• [Element and text position data]
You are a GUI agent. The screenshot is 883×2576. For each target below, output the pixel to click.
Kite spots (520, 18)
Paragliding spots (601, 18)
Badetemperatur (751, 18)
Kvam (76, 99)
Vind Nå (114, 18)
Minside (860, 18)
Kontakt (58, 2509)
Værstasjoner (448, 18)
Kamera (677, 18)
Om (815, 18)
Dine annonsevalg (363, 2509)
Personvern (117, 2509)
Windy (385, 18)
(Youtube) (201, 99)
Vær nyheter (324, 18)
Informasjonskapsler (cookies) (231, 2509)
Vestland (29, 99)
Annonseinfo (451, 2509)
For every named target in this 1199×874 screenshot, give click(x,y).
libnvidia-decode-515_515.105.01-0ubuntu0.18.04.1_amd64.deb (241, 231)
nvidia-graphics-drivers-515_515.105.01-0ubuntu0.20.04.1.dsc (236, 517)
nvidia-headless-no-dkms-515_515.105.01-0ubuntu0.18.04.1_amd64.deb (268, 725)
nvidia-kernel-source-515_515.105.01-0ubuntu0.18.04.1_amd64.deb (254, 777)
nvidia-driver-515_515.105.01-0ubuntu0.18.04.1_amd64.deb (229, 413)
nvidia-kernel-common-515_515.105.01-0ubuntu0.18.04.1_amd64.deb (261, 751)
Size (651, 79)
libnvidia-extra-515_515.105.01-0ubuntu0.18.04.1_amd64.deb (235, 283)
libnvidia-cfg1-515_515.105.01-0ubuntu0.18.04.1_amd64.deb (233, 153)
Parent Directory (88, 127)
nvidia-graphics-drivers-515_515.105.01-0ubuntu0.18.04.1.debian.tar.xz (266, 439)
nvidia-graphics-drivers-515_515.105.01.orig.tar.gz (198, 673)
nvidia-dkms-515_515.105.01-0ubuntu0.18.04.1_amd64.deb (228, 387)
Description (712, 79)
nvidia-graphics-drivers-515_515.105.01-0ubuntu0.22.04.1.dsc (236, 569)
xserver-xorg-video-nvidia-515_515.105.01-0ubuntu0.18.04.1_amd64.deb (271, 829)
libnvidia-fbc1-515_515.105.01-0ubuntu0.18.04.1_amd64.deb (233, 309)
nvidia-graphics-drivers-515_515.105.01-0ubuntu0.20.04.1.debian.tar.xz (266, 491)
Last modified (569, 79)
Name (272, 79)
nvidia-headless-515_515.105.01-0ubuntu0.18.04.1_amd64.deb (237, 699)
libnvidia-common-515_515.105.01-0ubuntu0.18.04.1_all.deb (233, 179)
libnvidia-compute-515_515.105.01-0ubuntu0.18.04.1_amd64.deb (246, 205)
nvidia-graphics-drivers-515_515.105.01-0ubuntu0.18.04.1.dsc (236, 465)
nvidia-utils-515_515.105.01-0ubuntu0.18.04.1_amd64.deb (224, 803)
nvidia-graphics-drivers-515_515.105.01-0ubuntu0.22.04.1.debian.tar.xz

• [Exercise objective]
Rewrite the entries starting at the line containing "Last modified (569, 79)" and ending at the last entry, changing "Last modified" to "Date modified" and keeping everything else the same.

• [Answer for the task]
Date modified (569, 79)
Name (272, 79)
nvidia-headless-515_515.105.01-0ubuntu0.18.04.1_amd64.deb (237, 699)
libnvidia-common-515_515.105.01-0ubuntu0.18.04.1_all.deb (233, 179)
libnvidia-compute-515_515.105.01-0ubuntu0.18.04.1_amd64.deb (246, 205)
nvidia-graphics-drivers-515_515.105.01-0ubuntu0.18.04.1.dsc (236, 465)
nvidia-utils-515_515.105.01-0ubuntu0.18.04.1_amd64.deb (224, 803)
nvidia-graphics-drivers-515_515.105.01-0ubuntu0.22.04.1.debian.tar.xz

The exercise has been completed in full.